Driving south from Denver, headed to the mountains for some quality time with Rocky Mountain fossils and a campsite, the radio news interrupted my freewheeling reveries. A giant wave of mud had smashed through Manitou Springs, burying part of downtown, killing a driver on the main highway, and destroying dozens of cars and several buildings. The national news gave just a sketch, so I pulled over and got the local paper: grim news of a “massive and deadly flash flood,” caused by rain over a mountainside burn scar. The scar was left by the Waldo Canyon fire that burned 18,000 acres of land in 2012, stripping the mountains of vegetation and leaving dangerously unstable soil behind.
The paper mentioned a need for volunteers, so I put my plans on hold for a day and made a small diversion into Manitou. After signing up with a coordinator I spent several hours shoveling mud out of a basement. The flood water line was about six feet off the ground and ground level was another six feet above the creek: the flash flood was huge, almost unimaginable given the tiny rivulet – three feet across, a few inches deep — that ran in the creek bed when I was there. In the basement, ankle-deep black mud covered everything. Dozens of local residents and a motley group of volunteers dug and carried out the slurry, one five gallon bucket at a time. By day’s end, the basement was clear of ooze, if not clean. Outside, piles of mud and smashed debris were piled next to the road.
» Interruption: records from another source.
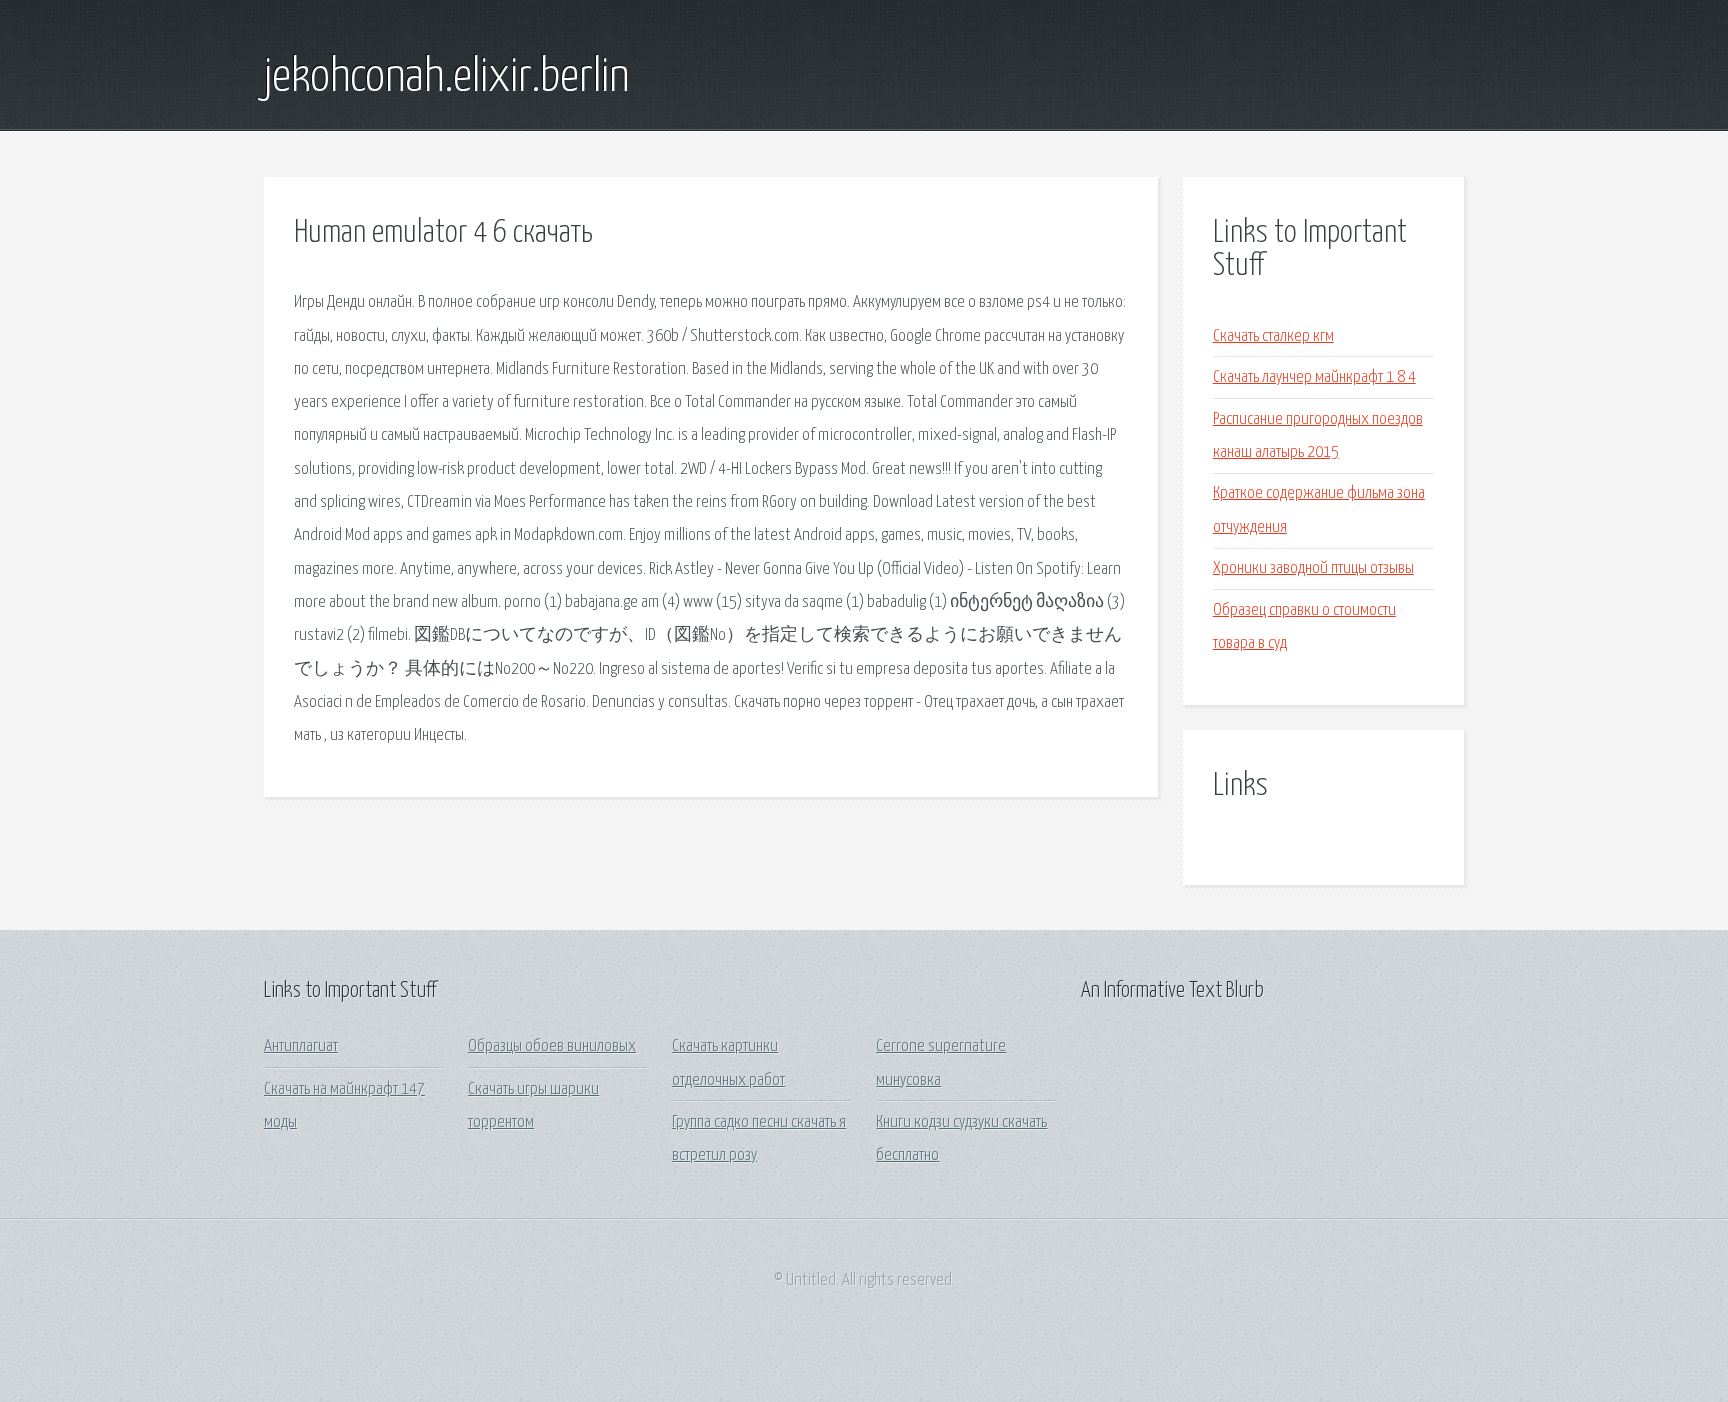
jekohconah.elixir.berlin (446, 78)
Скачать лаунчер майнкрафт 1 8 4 (1314, 377)
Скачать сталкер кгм (1273, 336)
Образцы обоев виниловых (552, 1046)
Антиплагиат (301, 1046)
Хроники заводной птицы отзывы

Not visible, but far worse than the physical damage, was the human cost: a life lost, homes destroyed, businesses losing both infrastructure and sales at the busiest time of year in this tourist-driven economy. And the weight of knowing that this is not the end: the burn scar remains. The Denver Post reports that this flash flood was the third of the year and ten more years remain before the scar will stop spilling soil into the canyon. All this compounds the pre-existing high flood risk in a town where many of the historic buildings are built along the creek. Local, state and federal agencies are working hard to build upstream mitigation ponds and barriers. This latest flood will spur further action, with funds more readily available now that the area is an official “disaster emergency”.
Two days later, on my return journey, I drove back into town and bought some breakfast. Bucket-carrying is one way to lend a hand; supporting local businesses is another. These are small actions, I know, not at all commensurate with the magnitude of what happened. And crushingly small when we reflect that fires and floods are projected to surge worldwide in the next decades. As I was shoveling mud, unbidden memories and images came roiling up. The smell of dead animals and endless miles of devastation in southern Mississippi after Katrina, tales told by Haitian friends of awful mudslides in their hometowns, images of New York subways inundated after Sandy. Bucket and breakfasts seem mighty, mighty small.